Start of MATERIAL FOR THE TASK

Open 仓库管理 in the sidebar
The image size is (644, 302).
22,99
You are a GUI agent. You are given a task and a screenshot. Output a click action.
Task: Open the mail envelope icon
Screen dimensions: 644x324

End of MATERIAL FOR THE TASK

WORK INSTRUCTIONS:
Each record above should be retyped in full, exactly as shown.

OUTPUT:
Open 仓库管理 in the sidebar
The image size is (644, 302).
22,99
You are a GUI agent. You are given a task and a screenshot. Output a click action.
Task: Open the mail envelope icon
Screen dimensions: 644x324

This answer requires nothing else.